Screenshot grounding data:
----

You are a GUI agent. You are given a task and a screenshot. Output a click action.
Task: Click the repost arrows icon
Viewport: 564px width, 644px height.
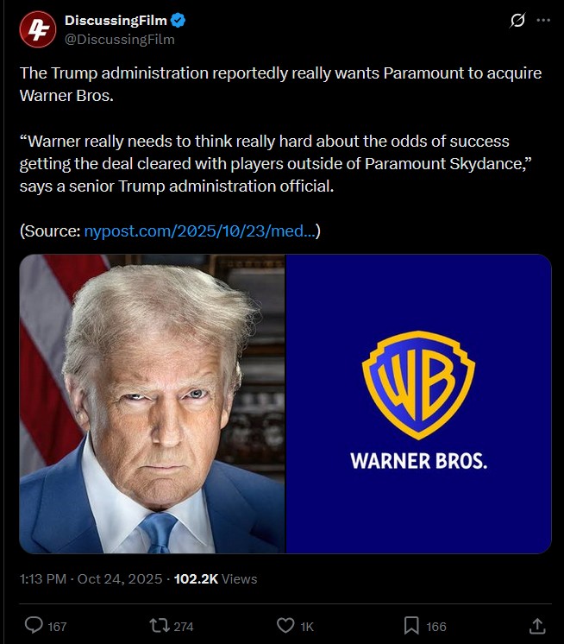160,626
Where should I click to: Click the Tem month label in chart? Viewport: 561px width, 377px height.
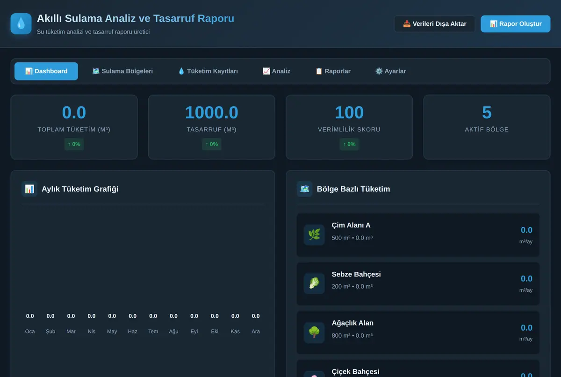click(x=153, y=331)
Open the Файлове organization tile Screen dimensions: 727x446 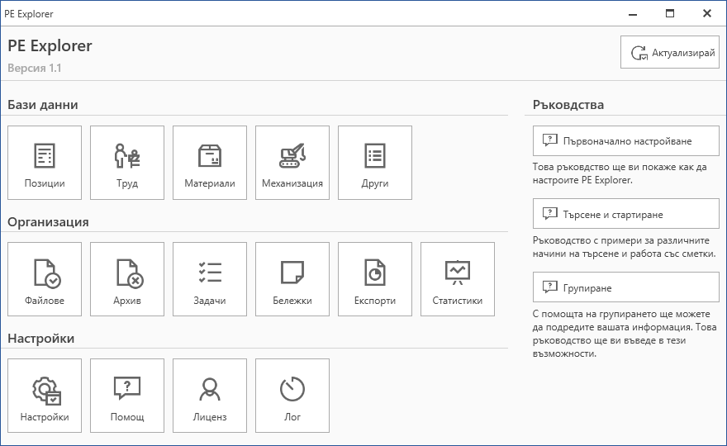45,279
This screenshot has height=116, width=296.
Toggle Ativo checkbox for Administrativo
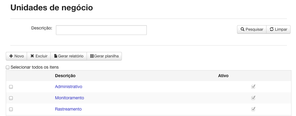(x=253, y=87)
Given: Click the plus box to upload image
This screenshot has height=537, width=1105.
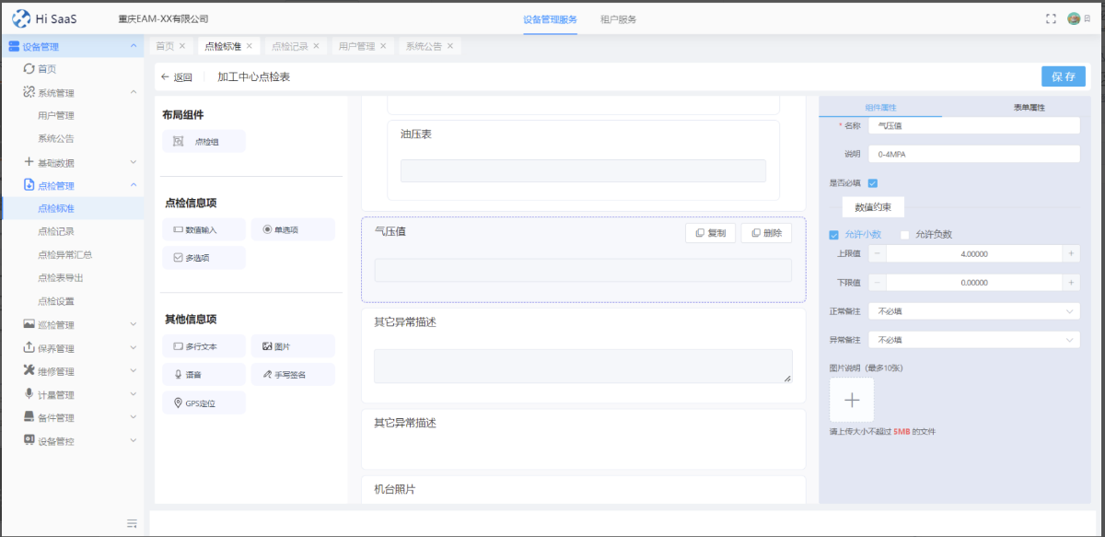Looking at the screenshot, I should click(852, 400).
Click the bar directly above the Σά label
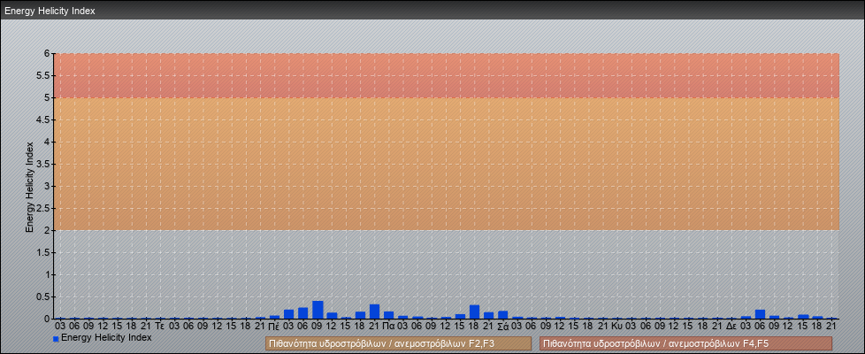The height and width of the screenshot is (354, 865). pyautogui.click(x=502, y=314)
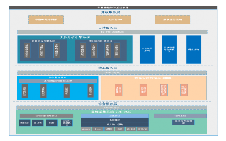Image resolution: width=226 pixels, height=141 pixels.
Task: Click the 通用数据库操作接口ORM bar
Action: pyautogui.click(x=58, y=81)
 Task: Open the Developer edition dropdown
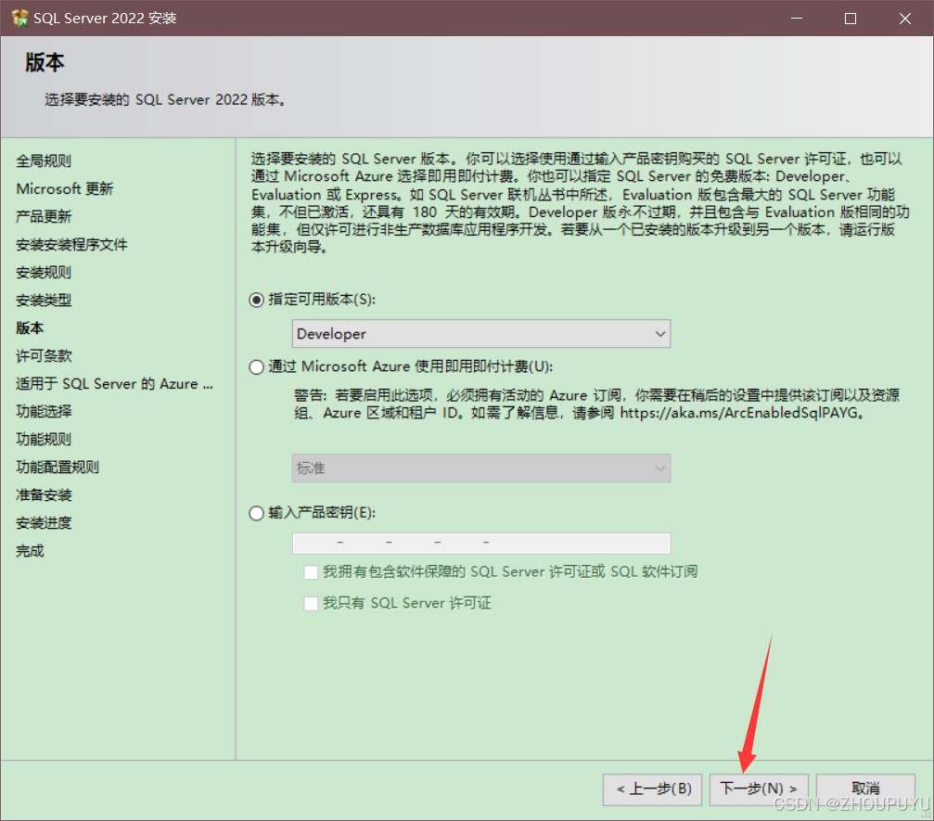(x=481, y=334)
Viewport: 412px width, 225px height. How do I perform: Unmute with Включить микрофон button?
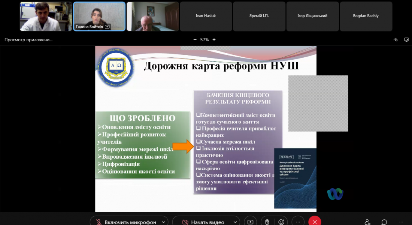pos(125,222)
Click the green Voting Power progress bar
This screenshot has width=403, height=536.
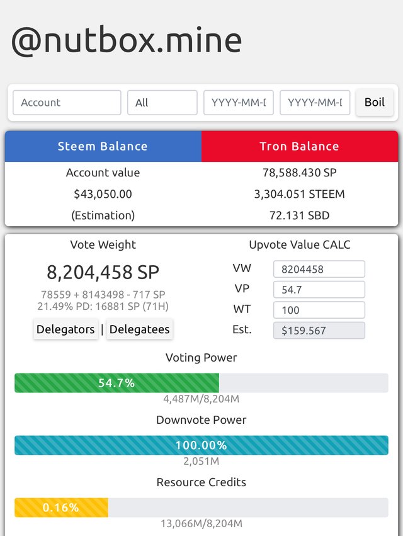point(116,383)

----

Required work: Return only the lines that start at the line containing "Given: Click the plus box to upload image" and finish at the last line of the entries, exactly as written and without pictures.

Reply:
Given: Click the plus box to upload image
This screenshot has height=537, width=1105.
Looking at the screenshot, I should click(852, 400).
Click the bar directly above the Σά label
The height and width of the screenshot is (354, 865). pyautogui.click(x=502, y=314)
Image resolution: width=226 pixels, height=141 pixels.
Task: Click the 通用数据库操作接口ORM bar
Action: pyautogui.click(x=58, y=81)
 Task: Open the Developer edition dropdown
(x=481, y=334)
Viewport: 412px width, 225px height. How do I perform: Unmute with Включить микрофон button?
pos(125,222)
Click the green Voting Power progress bar
This screenshot has width=403, height=536.
point(116,383)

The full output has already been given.